An odd thing I've absolutely loved about several women I've dated is how they seemed to pick up my things... my interests. For example, picking up football. I dated one girl who hated football but always painted her fingernails in my team's color every Sunday... because she liked ME. She had no idea what was going on in a game, didn't really care to learn... but it was fun and humorous teaching it. We would go out every weekend to this sportsbar to watch the game, have a couple drinks and what not. It was great to watch her talk trash with other patrons rooting for the opposing team... especially recurrent games with rivals. Over time she learned enough that we were having conversations that I'd have otherwise been having with other guys. She was in the club now, and came to appreciate the instant bond with strangers wearing the same colors. 
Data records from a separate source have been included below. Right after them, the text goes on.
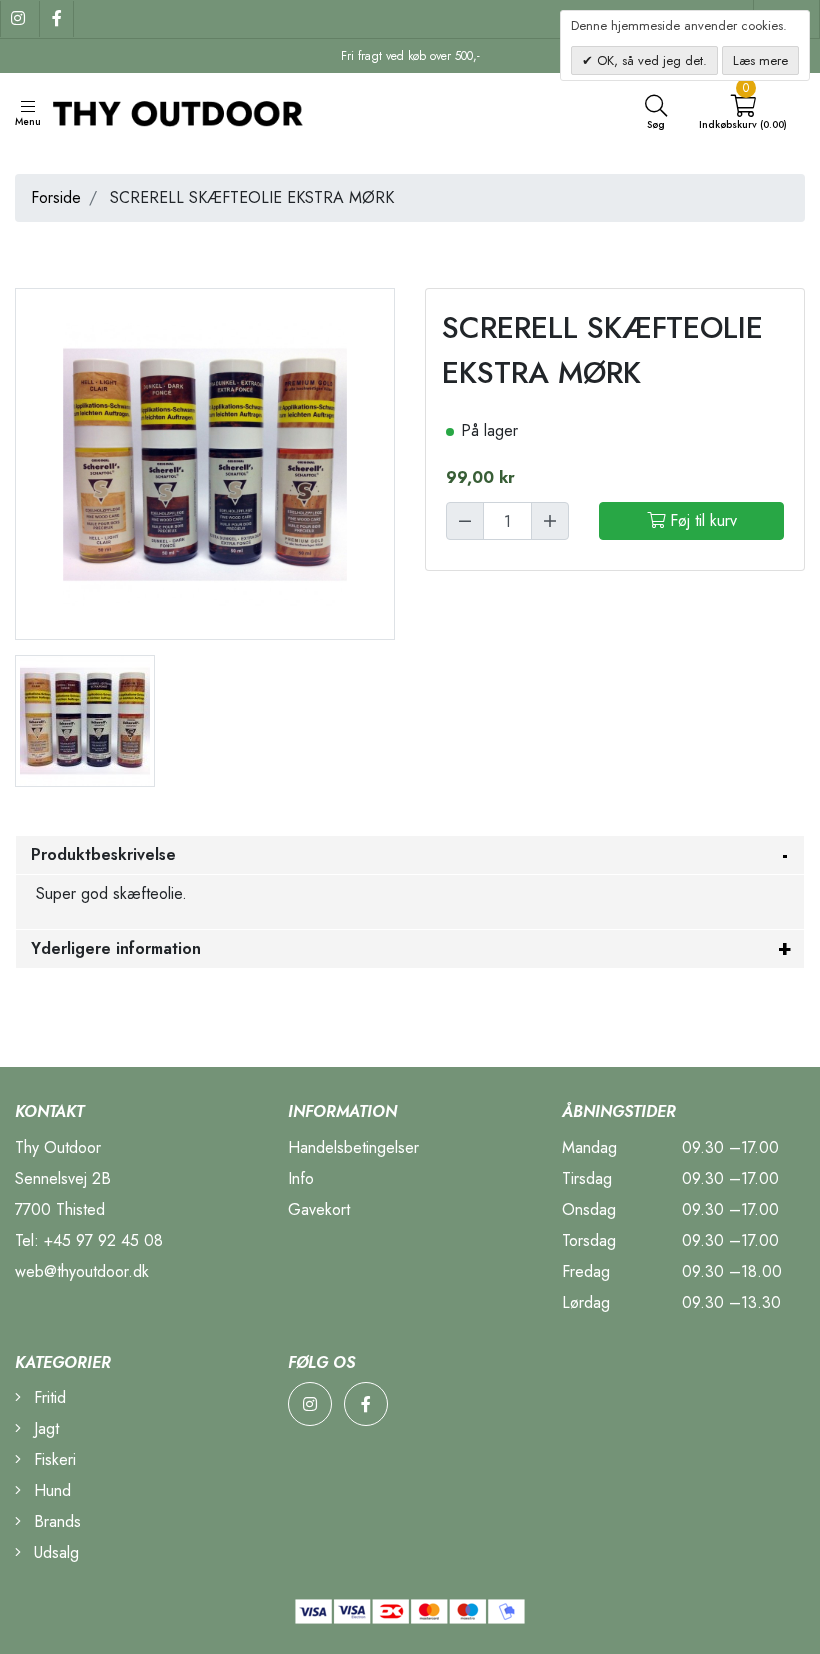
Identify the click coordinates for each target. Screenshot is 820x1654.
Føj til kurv (701, 520)
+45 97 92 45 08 (103, 1240)
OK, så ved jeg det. (650, 60)
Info (301, 1178)
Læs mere (760, 60)
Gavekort (319, 1209)
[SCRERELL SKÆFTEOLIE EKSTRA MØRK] (85, 719)
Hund (50, 1490)
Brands (55, 1521)
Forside (56, 197)
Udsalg (54, 1552)
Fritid (47, 1397)
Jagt (44, 1428)
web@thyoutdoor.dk (82, 1271)
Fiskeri (52, 1459)
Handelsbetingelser (353, 1147)
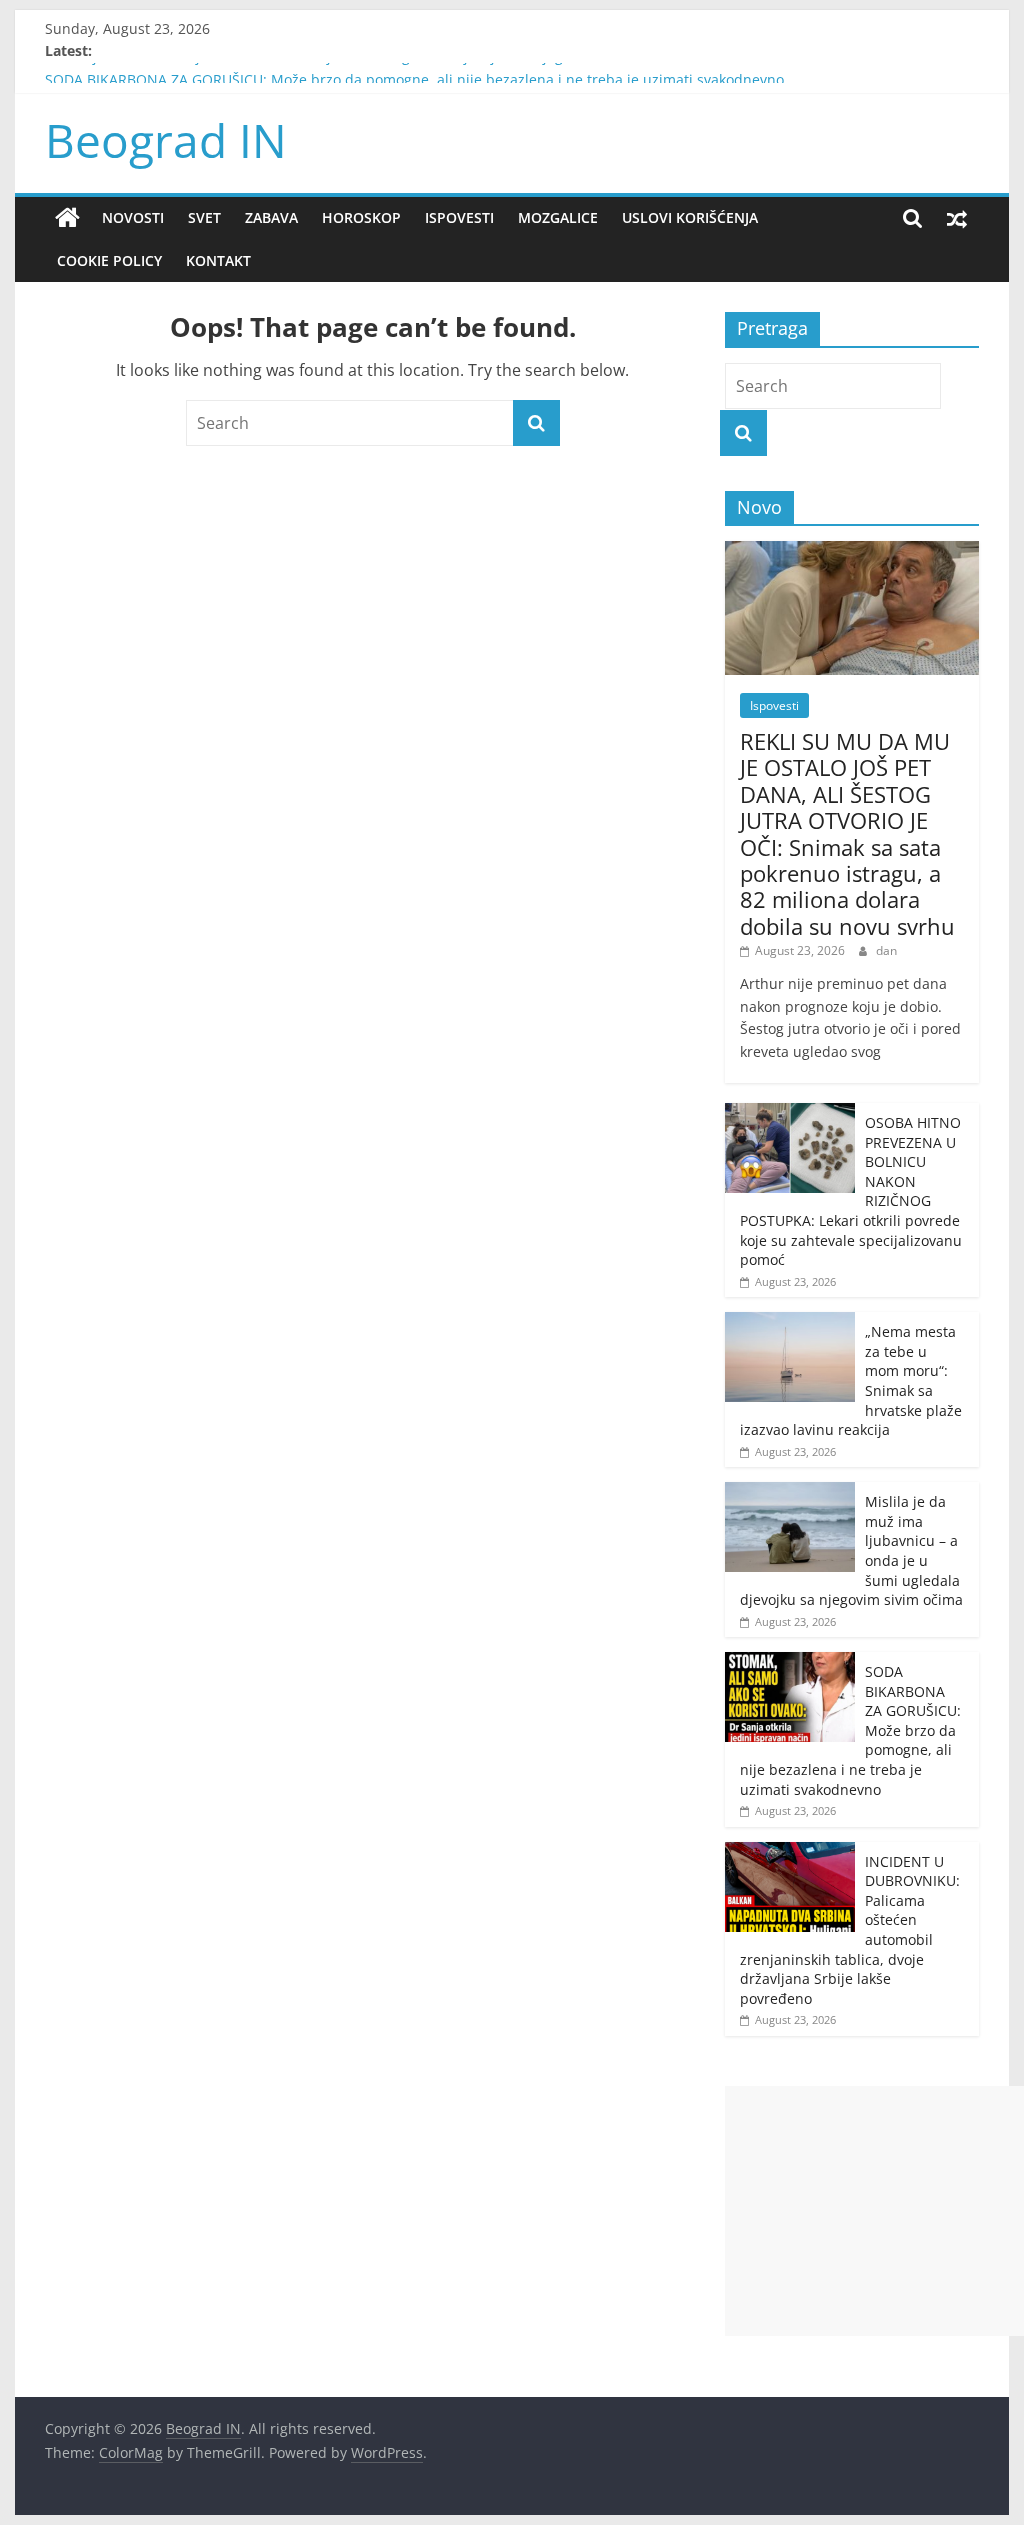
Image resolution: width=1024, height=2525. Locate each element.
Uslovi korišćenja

There are moments of tension in sports, that you'll only get by paying attention, that create awesome emotional highs and lows (the reason there are sooo many sports movies). These sorts of emotions bring a couple together when they're shared. At first I thought it was kinda goofy the way she jumped in on this activity of mine that I knew she wasn't into. But in the end, she started to enjoy it too... and I wanted her there. There were times where she couldn't watch the game because of work and it was always an important thing, an enjoyable thing, to call to tell her about the big moments, up and down plays. It was something to connect on and feel passionately about together.

Somebody has to be the one to enter the other's world a bit.


----------



## BarelyThere (Dec 31, 2012)

I am pretty sure you married my husband's long lost twin. Mine left to work out of state and I am discovering that I allowed myself to be too dependent on him for fulfilling my social needs when we have absolutely nothing in common.

Now that I have no choice, I'm building my own life without him and finding it much more fulfilling than wasting time waiting on him was. I'd suggest joining a social group. For me, it's a fiber arts group that I love to go to every week. 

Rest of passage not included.